*TEXT ZUR ANALYSE:*
------------------------------------------------------------------------
Manteldesk: Thomas Schwarz (hsw)

„Angst und Entsetzen, Schock und Trauer blieben von jenem Tag“, sagte der Winnender Oberbürgermeister Hartmut Holzwarth während der Gedenkfeier zum siebten Jahrestag des Massakers in diesem Frühjahr. Holzwarth erinnerte daran, dass jener Tag für viele eine Zäsur im Leben darstelle. Für die Angehörigen, aber auch jene, die das Massaker als Schüler oder Lehrer miterleben mussten, teilt das Datum das Leben in ein davor und ein danach ein. „In Winnenden weiß jeder, der vom Amoklauf betroffen ist, genau, wo er an jenem Tag war, als es geschah“, sagte eine Besucherin der Trauerfeier.

 

Bis heute sind Nachwirkungen des Schulmassakers zu spüren, vor allem bei den Angehörigen der Getöteten und denen, welche die Gräueltat unmittelbar miterlebten. Einige sind bis heute schwer traumatisiert. Eine junge Lehrerin, die während des Amoklaufs ihre Klasse aus dem Schulgebäude in Sicherheit brachte, ist arbeitsunfähig. Die engagierte Pädagogin, die einige der verängstigten Kinder trug, erlebte ein Jahr später an einer anderen Schule einen Amok-Alarm, der sich als falscher entpuppte. Ihr Schicksal wurde in der Öffentlichkeit bekannt, da ihr das Land kein erhöhtes Unfallruhegehalt zahlen wollte und sie erfolgreich vor dem Verwaltungsgericht klagte.
------------------------------------------------------------------------
*AUFGABEN:*
- 1) Beantworte zum Text über den Amoklauf in Winnenden diese Fragen:
(a) Welches Amt hat Hartmut Holzwarth inne?
(b) Zum wievielten Jahrestag des Massakers fand die Gedenkfeier statt?
(c) Vor welchem Gericht klagte die junge Lehrerin erfolgreich?
- 2) Schreib bitte den Text über den Amoklauf in Winnenden nach seinem letzten Satz weiter.
Das Material wird hier nicht gebraucht.

*GESPEICHERTE DATEN:*
------------------------------------------------------------------------
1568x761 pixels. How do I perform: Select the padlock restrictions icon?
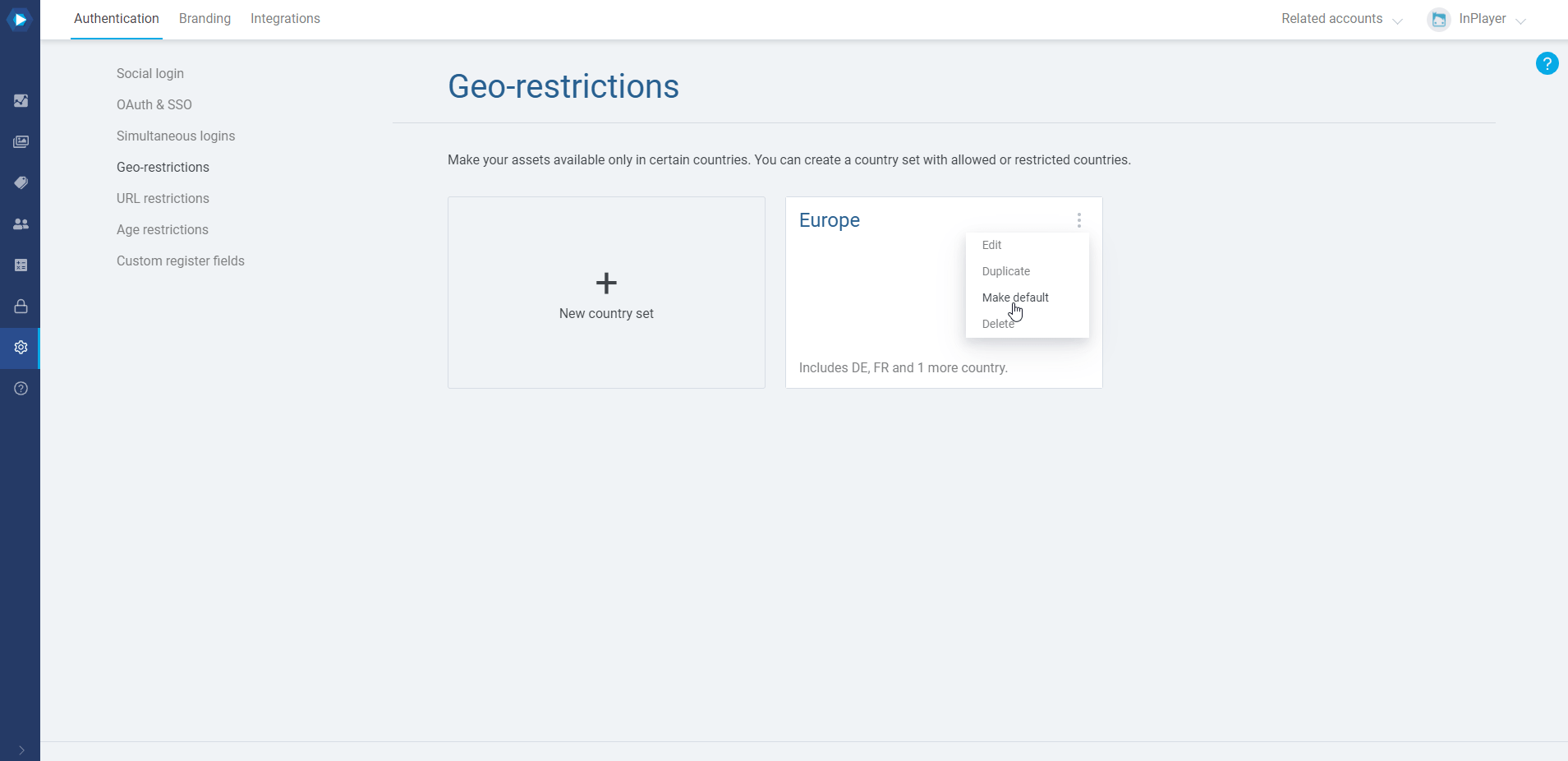point(21,306)
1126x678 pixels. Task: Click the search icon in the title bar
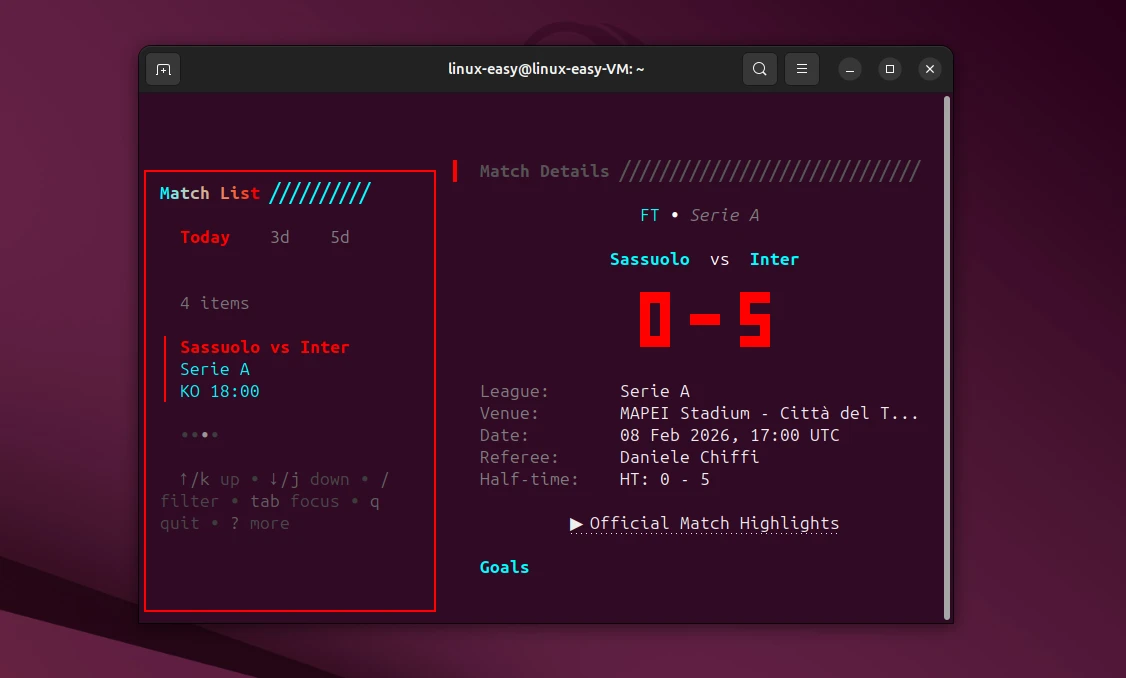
------------------------------------------------------------------------
*LÖSUNGEN:*
- 1)
(a) Er ist Oberbürgermeister von Winnenden.
(b) Zum siebten Jahrestag.
(c) Vor dem Verwaltungsgericht.

- 2)
Eine Diagnose ist angesichts der Umstände schwierig

Die Motive des jugendlichen Täters können im Nachhinein auch von Experten nur schwer diagnostiziert werden. Da sich die meisten Amoktäter selbst töten, fehlt die wichtigste Quelle für Psychiater und Psychologen: das persönliche Gespräch mit dem Täter. Mehrere forensische Sachverständige waren beauftragt, Gutachten über den 17-Jährigen anzufertigen, zum Teil mit widersprüchlichen Ergebnissen. Zuletzt referierte der renommierte Jugendpsychiater Professor Helmut Remschmidt in diesem Frühjahr vor dem Landgericht Heilbronn als Gutachter seine Diagnose, die er aus den Angaben über Tim K. hatte. Seiner Meinung nach und auch der einiger anderer Experten, hatte der Jugendliche eine Persönlichkeitsstörung.

Die Stiftung gegen Gewalt an Schulen, die in Winnenden nach dem Amoklauf gegründet wurde, wendet sich in ihrer Arbeit gezielt gegen Mobbing. Ein Erklärungsansatz für die Tat lautet, dass Kränkungen – ob bewusst oder unbewusst – das Motiv für die Tat gewesen seien. Da narzistische Menschen sehr empfindlich sind, wäre es möglich, dass Mitschüler gar nicht gemerkt hätten, welche Reaktionen sie auslösten.